Helen Baron Studio
Clay is the most wonderful stuff. Any trip to a museum will demonstrate the endlessly varied ceramic objects made over the centuries in different cultures and by different potters. The difficulty all we potters have is trying to find the use of clay which suits us best in a world of possibilities. You will see from this website that I use clay in different ways - to make pit-fired pots, domestic earthenware, tiles and mosaics. I enjoy making them all and find that in 365 days there's time to develop each of these different strands every year.
These earthenware, heavily grogged pots are thrown, turned and burnished with the pit-firing in mind, where they will be transformed by smoke. The lines on the pots, the flashes of colour, the curls of grey and dense black areas come from wires wrapped around the pots and an alchemical mix of carefully placed oxides, salts and sawdust which imprint their patterns on the burnished clay in the pit firing. I can influence the effects of the firing, but never control them. The position of every pot and piece of wood, the intensity of the fire and even the wind will all affect the movement of the smoke across the surface of the pots, and while this process is unpredictable, it is also very liberating and tremendously exciting.
NB As these pots are not glazed, they will not hold water.

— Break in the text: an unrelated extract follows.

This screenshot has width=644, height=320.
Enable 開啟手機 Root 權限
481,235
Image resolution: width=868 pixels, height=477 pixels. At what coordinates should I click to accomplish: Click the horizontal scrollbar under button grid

It seems to me that working in pottery one is bringing together the four elements of earth, water, fire and air and adding to them humanity. Whether by luck or skill, if these five elements are all balanced in a pot it can have an indefinable rightness - soul. Occasionally one comes across a pot which looks absolutely right, in its proportions, decoration, honesty, usefulness. It is evidently made of clay, one can see that it was soft whenformed, but the clay hasn't taken over, nor the fire with all its pyrotechnic possibilities, nor the potter with laboured decoration. Many medieval jugs have these qualities. Perhaps there's no replacement for a long apprenticeship turning out workaday pots until skill is assured and self consciousness has been carried away.
Domestic pots are at the heart of things. It's good to make pots that become part of everyday life. I want to make pots which
- look as if they're made of clay
- are in the English tradition
- are functional
- are thrown
- are earthenware
- are straightforward and a pleasure to use
- are timeless and quiet
- tell their own story
- retain the life and energy they have when first thrown
- have decoration that seems like part of the pot
Most of all I want to make pots that have soul.
I always enjoy making flowerpots - which make plants look their best
These low relief tiles are made by carving a lino block and pressing it into soft clay. There are lots of different designs available (see shop) and I can also make bespoke tiles.
The first part of the process is making the mosaic tesserae. The clay is stained, kneaded and rolled out, then burnished and cut into small squares and fired. The mosaics are made in reverse, the pieces being stuck face down onto brown paper in the required design. I try to draw with the pieces, so the lines of tesserae explain the form of the animals. When complete, the mosaic is concreted, turned over, then grouted and polished.
NB The mosaics are made from unglazed ceramic, so are porous and need to be protected from frost.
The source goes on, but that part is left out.